WHAT YOU WILL DO:
There is a line containing "Tap the avocado article thumbnail image" in the records below. Repeat it and every line after it, exactly, through the final line, but no pictures.

Dataset entries:
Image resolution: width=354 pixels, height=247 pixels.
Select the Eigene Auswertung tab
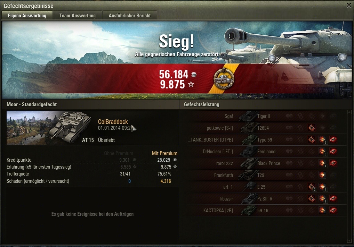(x=27, y=16)
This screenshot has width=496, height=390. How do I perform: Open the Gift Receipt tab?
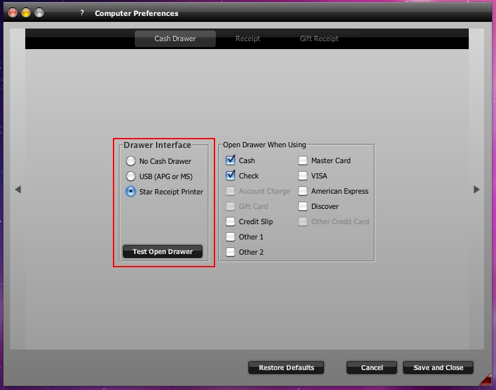click(x=319, y=38)
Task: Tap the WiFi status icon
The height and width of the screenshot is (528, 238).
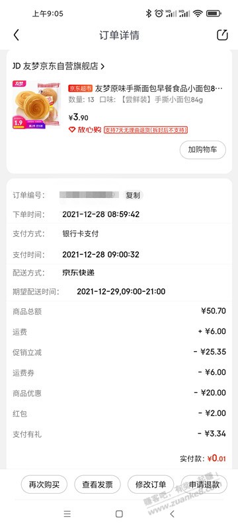Action: click(198, 13)
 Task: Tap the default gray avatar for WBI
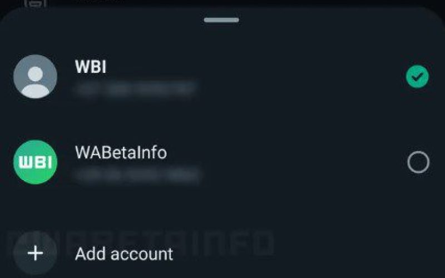(35, 77)
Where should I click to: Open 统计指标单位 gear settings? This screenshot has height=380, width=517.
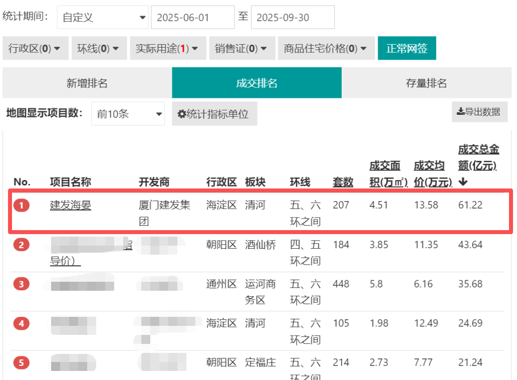[214, 114]
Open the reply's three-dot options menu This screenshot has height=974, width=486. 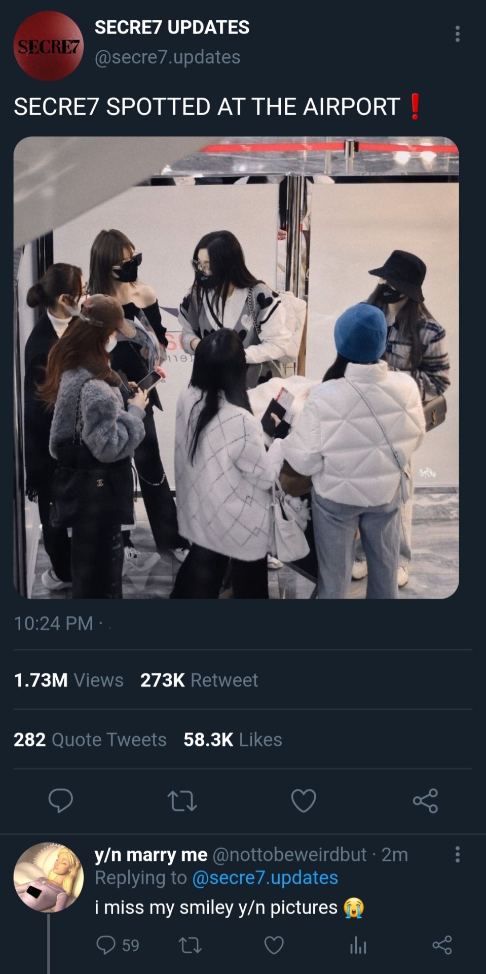click(458, 854)
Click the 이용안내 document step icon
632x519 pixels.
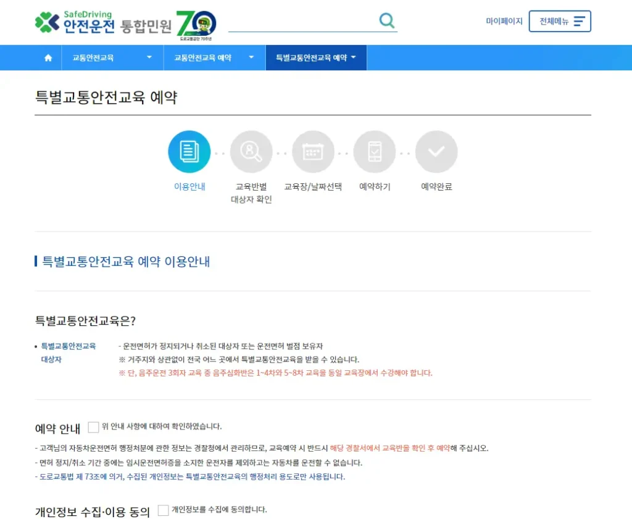(x=189, y=151)
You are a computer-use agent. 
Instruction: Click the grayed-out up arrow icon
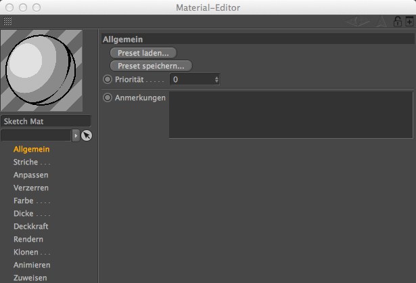(382, 22)
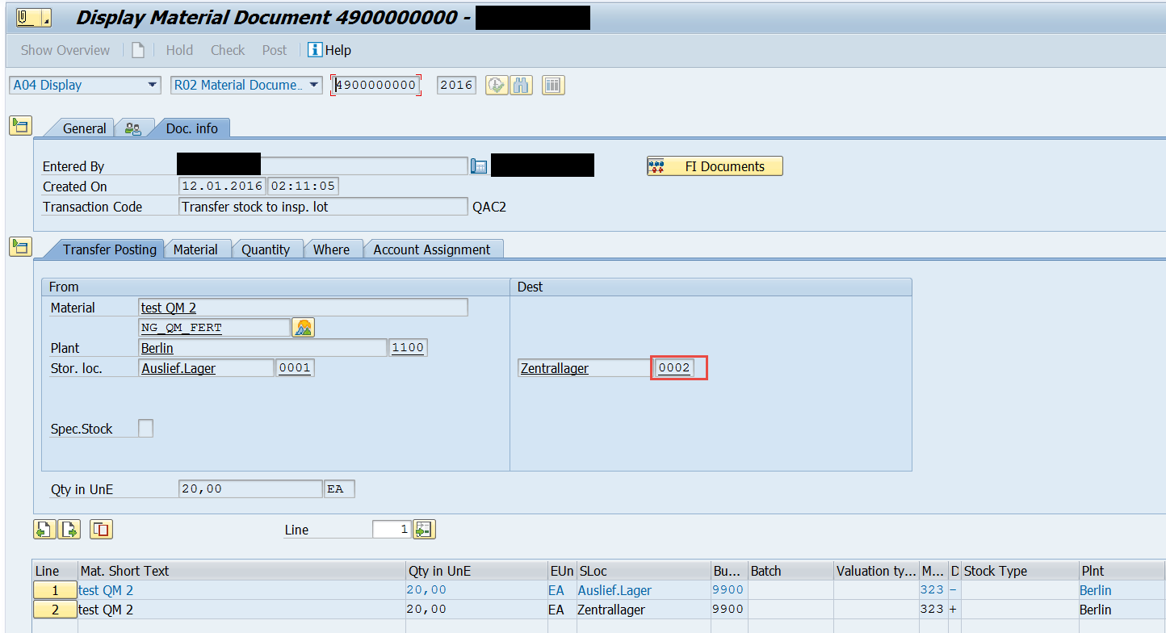Click the Execute clock icon in toolbar
The image size is (1166, 633).
(x=497, y=85)
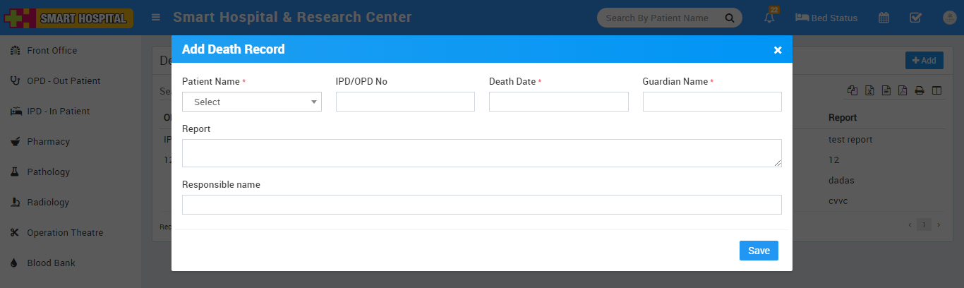Click the Save button
This screenshot has height=288, width=964.
point(759,251)
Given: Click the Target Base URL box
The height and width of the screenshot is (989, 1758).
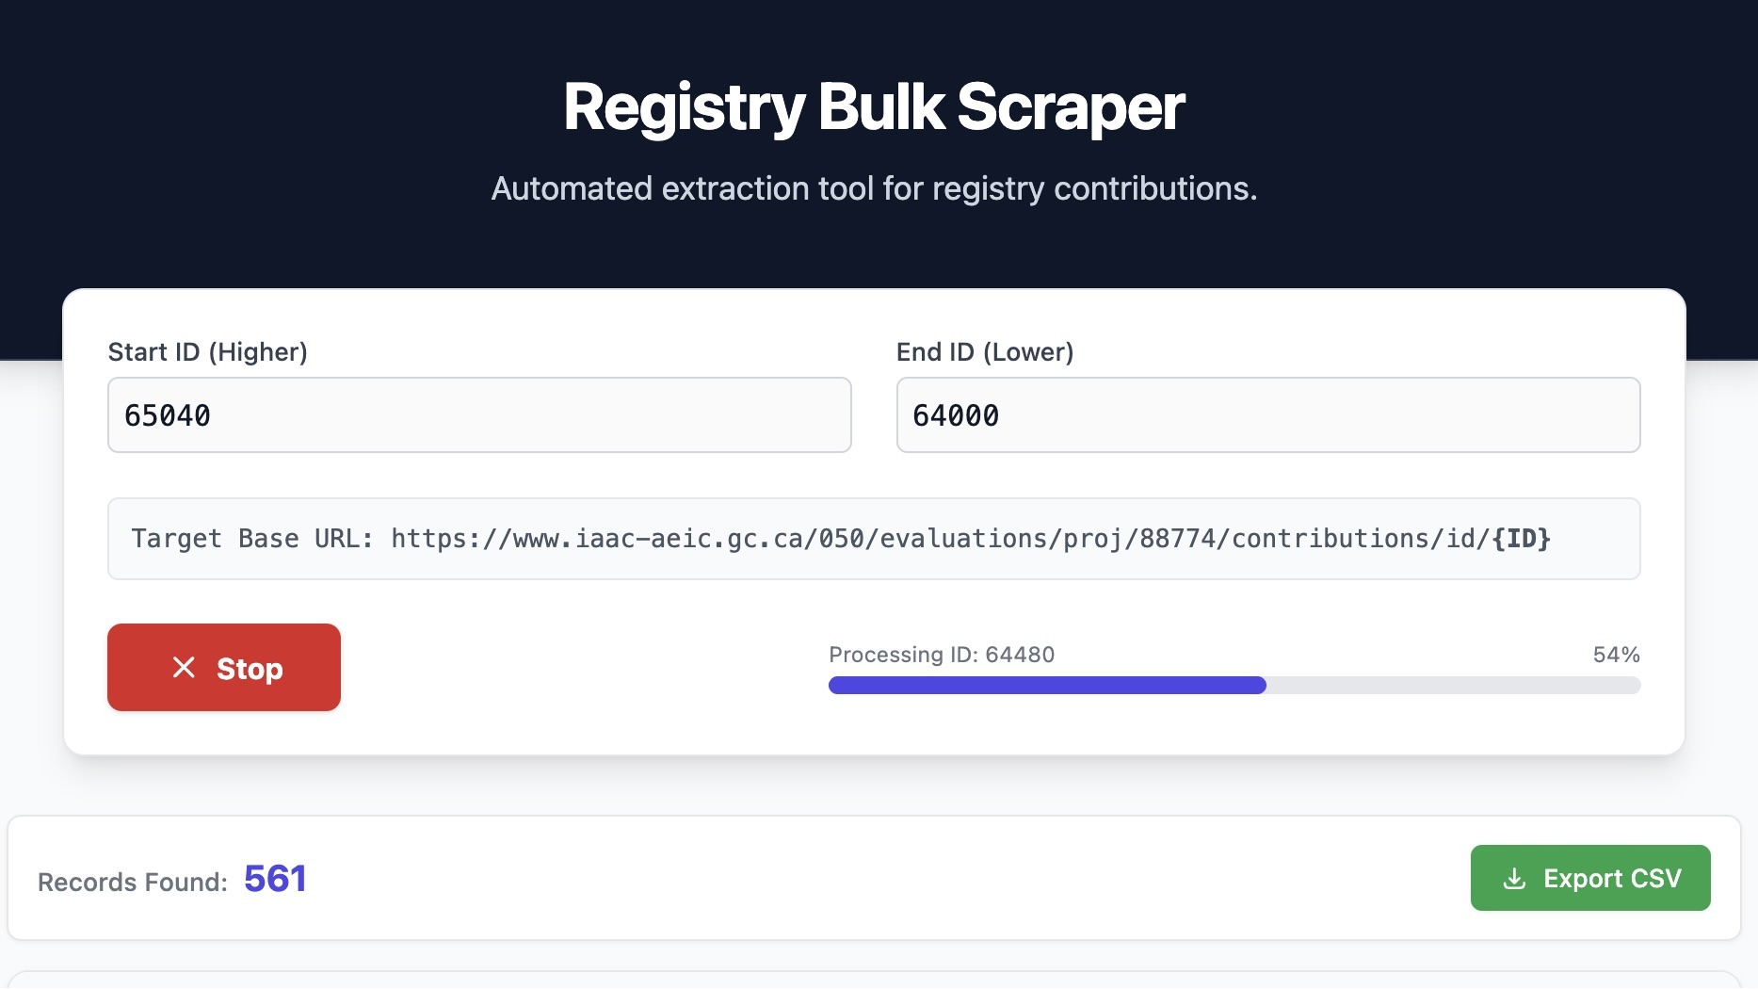Looking at the screenshot, I should pos(874,538).
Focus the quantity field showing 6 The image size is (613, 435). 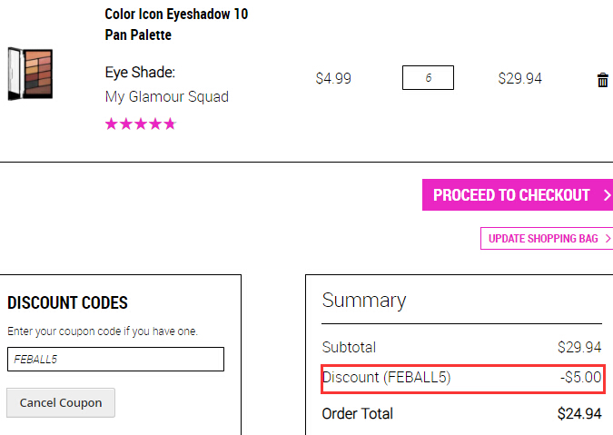pos(428,77)
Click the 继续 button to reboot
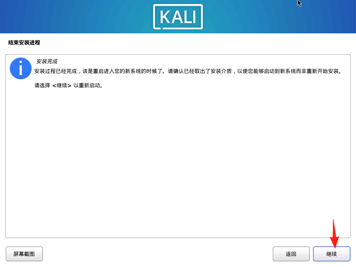Screen dimensions: 356x267 pyautogui.click(x=332, y=254)
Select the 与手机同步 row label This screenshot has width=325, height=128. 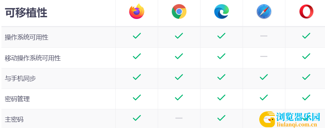point(20,79)
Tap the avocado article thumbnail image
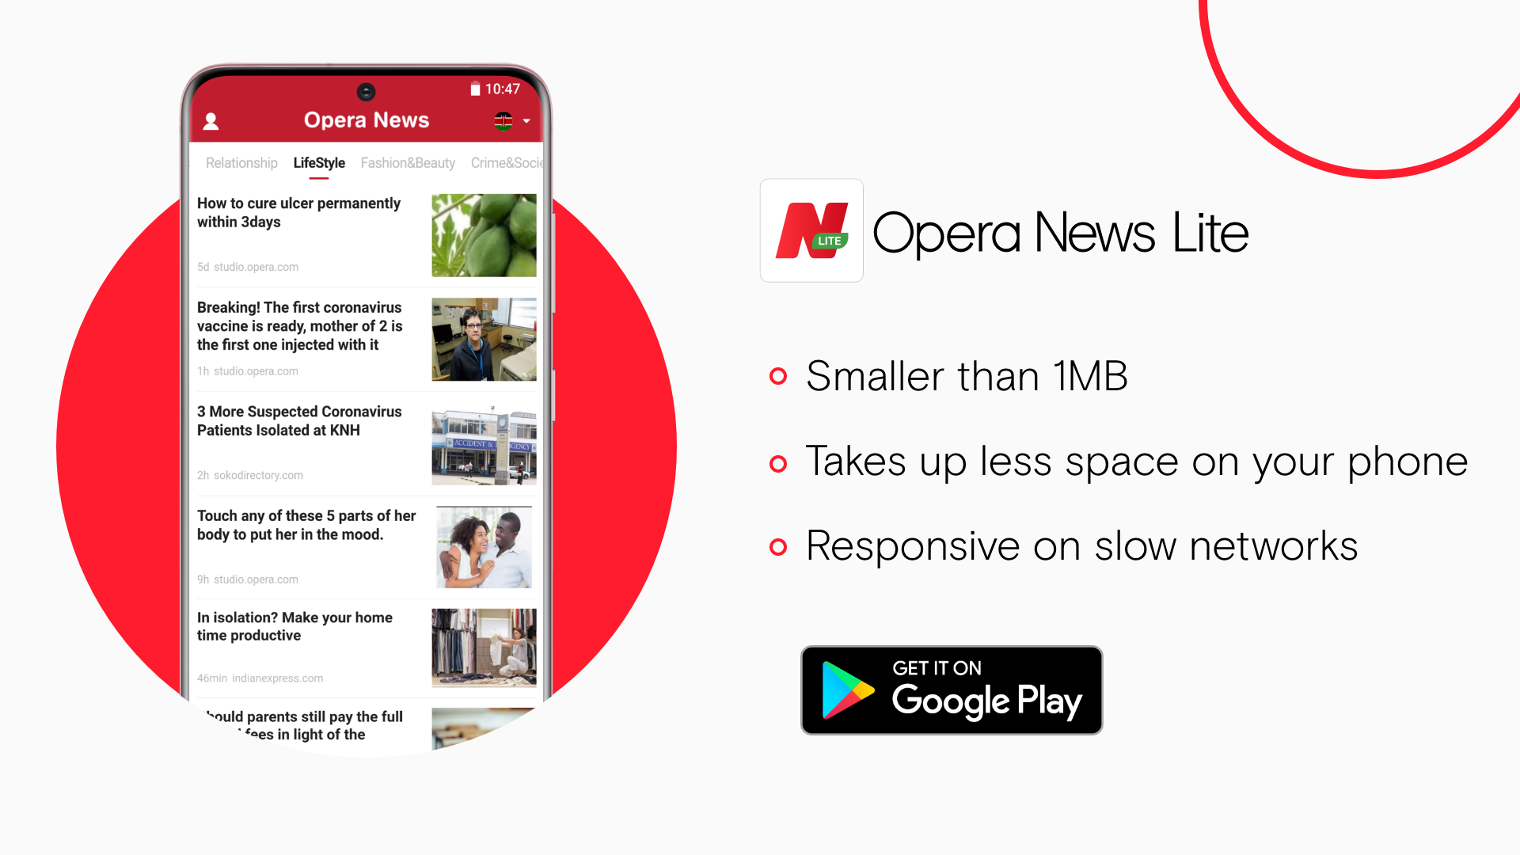The width and height of the screenshot is (1520, 855). (485, 234)
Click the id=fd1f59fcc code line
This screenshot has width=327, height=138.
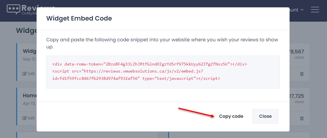[x=136, y=79]
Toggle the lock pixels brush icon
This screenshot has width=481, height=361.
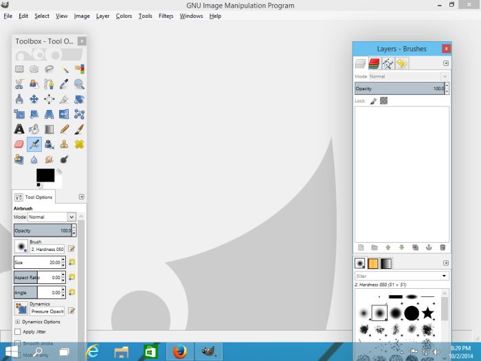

RESPONSE TO THE EXERCISE:
Tap the avocado article thumbnail image
The width and height of the screenshot is (1520, 855). (485, 234)
Click the id=fd1f59fcc code line
This screenshot has width=327, height=138.
[x=136, y=79]
Toggle the lock pixels brush icon
This screenshot has width=481, height=361.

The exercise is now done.